◆ Provided text:
Sharapova marks comeback from ban with victory

Deutsche Welle
3 Min Read
Russian tennis champion Maria Sharapova, ranked seventh internationally, confessed to taking the drug meldonium during the 2016 Australian Tennis Open, after she tested positive for the prohibited substance.

The former world number one Maria Sharapova had spent the last 15 months away from the tennis court serving a doping ban. Sharapova faced Italian Roberta Vinci in the first round of the Stuttgart Grand Prix.  Maria Sharapova arrived to polite applause from the fans for her comeback match from a doping ban but left with a victory amid massive cheers. The Russian star showed only a little rustiness in the beginning as she ousted Roberta Vinci 7-5, 6-3 with the help of 11 aces and 24 winners – to her opponent’s six.

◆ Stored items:
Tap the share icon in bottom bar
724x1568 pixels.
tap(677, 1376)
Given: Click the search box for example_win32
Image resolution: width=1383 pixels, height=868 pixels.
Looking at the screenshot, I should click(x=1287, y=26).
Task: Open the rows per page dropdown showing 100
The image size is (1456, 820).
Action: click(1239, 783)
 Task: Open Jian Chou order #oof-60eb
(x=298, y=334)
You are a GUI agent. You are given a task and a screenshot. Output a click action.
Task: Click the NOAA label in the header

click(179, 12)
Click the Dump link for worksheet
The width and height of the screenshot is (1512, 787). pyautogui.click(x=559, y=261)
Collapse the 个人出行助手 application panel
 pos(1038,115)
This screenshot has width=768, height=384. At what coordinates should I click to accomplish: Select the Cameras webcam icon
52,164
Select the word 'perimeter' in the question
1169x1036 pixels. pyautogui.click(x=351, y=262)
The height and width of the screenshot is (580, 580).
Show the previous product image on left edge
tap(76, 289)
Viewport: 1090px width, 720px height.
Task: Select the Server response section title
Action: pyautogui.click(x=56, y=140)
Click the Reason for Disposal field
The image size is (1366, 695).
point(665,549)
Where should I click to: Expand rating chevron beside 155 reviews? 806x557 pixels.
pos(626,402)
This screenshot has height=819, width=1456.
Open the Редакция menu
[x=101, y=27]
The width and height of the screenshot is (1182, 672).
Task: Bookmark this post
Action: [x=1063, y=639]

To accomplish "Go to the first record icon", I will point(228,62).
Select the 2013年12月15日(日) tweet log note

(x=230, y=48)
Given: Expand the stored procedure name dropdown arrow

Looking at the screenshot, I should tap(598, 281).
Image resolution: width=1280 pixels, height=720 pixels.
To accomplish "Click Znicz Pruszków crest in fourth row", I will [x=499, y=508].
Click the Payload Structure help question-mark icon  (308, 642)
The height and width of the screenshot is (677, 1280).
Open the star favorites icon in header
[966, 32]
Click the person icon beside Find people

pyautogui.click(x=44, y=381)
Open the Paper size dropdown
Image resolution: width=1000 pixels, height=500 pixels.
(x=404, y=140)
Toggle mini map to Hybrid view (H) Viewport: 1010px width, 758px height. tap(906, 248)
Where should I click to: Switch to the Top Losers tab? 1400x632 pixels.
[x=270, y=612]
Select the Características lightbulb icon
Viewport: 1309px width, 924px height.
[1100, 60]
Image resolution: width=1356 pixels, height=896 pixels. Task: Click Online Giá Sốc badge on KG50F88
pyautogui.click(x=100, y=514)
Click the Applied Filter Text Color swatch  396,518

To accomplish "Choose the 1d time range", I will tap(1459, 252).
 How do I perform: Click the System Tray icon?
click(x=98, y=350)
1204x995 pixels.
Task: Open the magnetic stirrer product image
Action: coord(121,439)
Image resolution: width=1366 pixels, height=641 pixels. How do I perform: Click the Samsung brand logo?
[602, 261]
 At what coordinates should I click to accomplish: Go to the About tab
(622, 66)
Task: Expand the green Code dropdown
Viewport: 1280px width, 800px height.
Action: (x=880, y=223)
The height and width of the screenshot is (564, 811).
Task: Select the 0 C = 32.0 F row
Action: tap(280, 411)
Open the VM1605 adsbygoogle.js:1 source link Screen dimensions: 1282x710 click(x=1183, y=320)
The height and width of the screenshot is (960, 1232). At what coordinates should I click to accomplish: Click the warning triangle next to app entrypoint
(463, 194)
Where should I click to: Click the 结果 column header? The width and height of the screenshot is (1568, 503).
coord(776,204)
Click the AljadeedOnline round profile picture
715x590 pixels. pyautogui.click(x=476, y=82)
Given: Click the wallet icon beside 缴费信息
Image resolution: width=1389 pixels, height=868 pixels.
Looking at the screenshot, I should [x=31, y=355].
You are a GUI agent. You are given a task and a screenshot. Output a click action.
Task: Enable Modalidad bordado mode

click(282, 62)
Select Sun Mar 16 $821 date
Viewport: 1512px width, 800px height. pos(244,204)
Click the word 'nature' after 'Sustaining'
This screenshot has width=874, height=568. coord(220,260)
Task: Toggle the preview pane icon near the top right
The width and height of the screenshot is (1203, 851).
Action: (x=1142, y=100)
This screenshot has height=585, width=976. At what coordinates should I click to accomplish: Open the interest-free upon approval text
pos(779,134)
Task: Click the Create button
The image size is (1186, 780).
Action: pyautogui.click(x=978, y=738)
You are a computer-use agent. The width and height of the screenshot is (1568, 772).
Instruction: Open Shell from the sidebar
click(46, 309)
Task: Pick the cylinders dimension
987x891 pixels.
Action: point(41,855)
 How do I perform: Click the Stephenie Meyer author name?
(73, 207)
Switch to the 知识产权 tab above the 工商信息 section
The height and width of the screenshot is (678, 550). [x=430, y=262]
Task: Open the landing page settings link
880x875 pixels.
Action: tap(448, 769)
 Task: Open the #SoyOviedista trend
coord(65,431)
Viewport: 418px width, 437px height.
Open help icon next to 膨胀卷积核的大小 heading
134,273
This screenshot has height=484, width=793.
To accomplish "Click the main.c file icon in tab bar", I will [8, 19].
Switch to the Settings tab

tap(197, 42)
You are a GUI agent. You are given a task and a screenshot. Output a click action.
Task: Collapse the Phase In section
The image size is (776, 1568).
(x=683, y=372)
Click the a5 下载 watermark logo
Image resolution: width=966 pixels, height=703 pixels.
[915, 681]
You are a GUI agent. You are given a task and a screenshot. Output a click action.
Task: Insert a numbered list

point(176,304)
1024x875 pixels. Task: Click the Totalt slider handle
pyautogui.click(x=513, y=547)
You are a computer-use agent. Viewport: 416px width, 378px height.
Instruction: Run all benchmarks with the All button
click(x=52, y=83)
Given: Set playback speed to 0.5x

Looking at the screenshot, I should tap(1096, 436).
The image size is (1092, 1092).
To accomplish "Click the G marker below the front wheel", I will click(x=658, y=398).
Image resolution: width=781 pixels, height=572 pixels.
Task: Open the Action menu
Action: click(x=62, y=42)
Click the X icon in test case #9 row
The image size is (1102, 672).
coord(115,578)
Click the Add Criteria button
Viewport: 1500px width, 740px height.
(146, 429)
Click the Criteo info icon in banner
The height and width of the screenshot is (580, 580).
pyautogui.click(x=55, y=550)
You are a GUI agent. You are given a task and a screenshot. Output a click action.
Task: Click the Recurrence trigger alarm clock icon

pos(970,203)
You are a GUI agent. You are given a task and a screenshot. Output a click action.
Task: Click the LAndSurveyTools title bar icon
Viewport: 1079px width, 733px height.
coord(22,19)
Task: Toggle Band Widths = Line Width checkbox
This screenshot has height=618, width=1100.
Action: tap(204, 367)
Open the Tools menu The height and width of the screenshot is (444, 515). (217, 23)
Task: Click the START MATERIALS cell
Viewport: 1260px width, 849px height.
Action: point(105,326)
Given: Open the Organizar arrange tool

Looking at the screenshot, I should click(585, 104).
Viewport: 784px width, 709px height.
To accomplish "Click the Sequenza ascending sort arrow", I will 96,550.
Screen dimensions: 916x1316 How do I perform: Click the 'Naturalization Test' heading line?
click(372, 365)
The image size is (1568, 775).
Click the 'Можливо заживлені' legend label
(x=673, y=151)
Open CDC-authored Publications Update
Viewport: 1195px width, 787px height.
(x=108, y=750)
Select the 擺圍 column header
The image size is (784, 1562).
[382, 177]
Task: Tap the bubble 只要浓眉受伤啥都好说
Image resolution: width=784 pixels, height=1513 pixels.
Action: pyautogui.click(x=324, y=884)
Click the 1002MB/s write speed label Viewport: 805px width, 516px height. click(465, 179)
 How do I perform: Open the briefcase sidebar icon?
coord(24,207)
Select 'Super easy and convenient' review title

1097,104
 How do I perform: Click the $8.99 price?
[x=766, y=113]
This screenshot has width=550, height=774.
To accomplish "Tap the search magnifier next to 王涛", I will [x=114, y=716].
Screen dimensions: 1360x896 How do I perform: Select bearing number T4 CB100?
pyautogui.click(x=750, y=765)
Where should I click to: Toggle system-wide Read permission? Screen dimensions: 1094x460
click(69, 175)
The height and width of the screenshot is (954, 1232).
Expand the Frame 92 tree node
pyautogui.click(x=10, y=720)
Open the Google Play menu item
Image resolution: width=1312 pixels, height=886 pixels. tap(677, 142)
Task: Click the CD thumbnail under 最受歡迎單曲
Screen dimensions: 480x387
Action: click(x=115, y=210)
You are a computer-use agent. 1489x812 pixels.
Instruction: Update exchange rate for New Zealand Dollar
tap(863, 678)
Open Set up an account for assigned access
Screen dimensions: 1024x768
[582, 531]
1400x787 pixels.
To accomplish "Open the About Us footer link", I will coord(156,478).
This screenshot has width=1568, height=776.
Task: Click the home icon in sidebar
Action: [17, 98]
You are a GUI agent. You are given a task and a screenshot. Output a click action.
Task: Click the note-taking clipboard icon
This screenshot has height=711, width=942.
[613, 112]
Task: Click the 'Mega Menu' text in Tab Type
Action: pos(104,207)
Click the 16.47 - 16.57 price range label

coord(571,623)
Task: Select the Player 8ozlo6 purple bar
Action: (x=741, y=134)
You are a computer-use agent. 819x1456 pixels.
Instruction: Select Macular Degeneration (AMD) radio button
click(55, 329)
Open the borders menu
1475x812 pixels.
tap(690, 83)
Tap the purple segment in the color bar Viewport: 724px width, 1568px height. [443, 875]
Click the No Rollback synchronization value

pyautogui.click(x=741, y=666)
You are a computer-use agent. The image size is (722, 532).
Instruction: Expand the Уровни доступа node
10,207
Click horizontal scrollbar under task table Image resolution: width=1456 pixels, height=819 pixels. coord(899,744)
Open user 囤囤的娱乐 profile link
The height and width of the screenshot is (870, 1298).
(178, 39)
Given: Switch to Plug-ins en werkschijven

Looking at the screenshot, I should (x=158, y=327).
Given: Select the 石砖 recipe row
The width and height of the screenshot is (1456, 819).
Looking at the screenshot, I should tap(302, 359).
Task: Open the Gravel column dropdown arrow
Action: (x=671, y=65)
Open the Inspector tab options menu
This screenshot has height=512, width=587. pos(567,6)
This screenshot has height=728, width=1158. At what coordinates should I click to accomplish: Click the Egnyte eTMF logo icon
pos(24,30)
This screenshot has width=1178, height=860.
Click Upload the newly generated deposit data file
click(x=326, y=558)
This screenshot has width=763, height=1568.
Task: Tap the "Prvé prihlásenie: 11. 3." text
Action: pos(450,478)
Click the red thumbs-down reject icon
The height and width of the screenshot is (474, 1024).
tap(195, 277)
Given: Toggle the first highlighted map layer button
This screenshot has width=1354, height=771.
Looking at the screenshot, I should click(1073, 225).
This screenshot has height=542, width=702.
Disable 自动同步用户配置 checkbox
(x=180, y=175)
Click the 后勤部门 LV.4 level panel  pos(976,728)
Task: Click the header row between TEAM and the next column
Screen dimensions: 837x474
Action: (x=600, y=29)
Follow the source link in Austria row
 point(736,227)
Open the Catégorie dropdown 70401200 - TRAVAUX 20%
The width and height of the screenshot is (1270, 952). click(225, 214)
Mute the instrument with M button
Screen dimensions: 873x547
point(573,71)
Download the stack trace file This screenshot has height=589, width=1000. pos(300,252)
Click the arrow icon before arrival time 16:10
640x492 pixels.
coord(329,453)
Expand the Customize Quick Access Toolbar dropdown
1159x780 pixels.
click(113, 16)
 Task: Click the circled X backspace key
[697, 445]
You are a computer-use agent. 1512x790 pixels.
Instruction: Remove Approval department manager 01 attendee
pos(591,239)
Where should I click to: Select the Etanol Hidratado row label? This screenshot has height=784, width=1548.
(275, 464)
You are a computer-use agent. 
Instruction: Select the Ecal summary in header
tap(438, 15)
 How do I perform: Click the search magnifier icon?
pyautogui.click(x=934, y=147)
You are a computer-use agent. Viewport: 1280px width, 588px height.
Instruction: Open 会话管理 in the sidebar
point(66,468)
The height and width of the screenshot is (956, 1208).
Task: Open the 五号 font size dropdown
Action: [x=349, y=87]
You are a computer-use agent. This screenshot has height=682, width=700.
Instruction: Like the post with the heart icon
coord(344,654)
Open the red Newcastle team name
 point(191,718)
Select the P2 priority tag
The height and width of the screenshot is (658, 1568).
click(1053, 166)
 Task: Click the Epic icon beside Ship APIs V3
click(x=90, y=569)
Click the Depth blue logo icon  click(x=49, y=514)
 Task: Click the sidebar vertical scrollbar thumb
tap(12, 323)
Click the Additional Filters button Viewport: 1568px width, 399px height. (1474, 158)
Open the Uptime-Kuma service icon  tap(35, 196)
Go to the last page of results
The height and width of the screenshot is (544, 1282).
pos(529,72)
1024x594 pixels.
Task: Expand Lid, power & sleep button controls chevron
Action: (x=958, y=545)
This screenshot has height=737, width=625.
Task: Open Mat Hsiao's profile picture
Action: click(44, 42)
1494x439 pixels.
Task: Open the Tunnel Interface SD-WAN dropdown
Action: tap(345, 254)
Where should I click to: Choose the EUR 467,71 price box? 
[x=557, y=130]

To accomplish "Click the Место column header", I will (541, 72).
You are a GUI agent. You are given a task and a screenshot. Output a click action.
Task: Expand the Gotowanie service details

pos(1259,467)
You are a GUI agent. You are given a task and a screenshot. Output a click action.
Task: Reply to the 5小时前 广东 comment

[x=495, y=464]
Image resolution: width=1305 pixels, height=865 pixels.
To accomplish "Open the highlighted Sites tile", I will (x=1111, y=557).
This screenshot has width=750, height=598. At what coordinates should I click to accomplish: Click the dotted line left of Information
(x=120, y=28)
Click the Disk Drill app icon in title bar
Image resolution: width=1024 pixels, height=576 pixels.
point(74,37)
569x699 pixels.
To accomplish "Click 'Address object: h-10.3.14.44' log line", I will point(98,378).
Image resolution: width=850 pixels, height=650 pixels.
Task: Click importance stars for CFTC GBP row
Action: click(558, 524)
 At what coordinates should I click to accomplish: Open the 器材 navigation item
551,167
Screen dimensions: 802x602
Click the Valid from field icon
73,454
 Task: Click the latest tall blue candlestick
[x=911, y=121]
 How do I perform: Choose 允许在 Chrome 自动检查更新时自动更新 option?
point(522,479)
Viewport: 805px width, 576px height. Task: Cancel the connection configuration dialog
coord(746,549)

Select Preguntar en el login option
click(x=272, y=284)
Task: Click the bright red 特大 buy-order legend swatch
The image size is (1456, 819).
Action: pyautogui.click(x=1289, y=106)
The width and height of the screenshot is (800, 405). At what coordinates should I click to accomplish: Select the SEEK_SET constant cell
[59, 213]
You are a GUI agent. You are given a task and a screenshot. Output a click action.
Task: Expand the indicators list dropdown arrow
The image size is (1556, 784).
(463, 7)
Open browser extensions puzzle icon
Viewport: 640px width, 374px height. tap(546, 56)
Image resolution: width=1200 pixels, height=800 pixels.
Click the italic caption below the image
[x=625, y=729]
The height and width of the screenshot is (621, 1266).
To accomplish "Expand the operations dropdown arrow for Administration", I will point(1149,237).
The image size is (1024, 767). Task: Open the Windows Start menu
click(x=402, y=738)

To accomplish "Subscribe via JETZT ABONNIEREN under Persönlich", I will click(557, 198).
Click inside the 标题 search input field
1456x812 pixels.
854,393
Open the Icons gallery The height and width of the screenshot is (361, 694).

◆ Problem details:
According to the Sharapova article, why had Maria Sharapova been away from the tennis court for the previous 15 months? Answer in one to three sentences.

◆ Solution to this exercise:
She was serving a doping ban. She had tested positive for meldonium, a prohibited substance, and confessed to taking it during the 2016 Australian Tennis Open.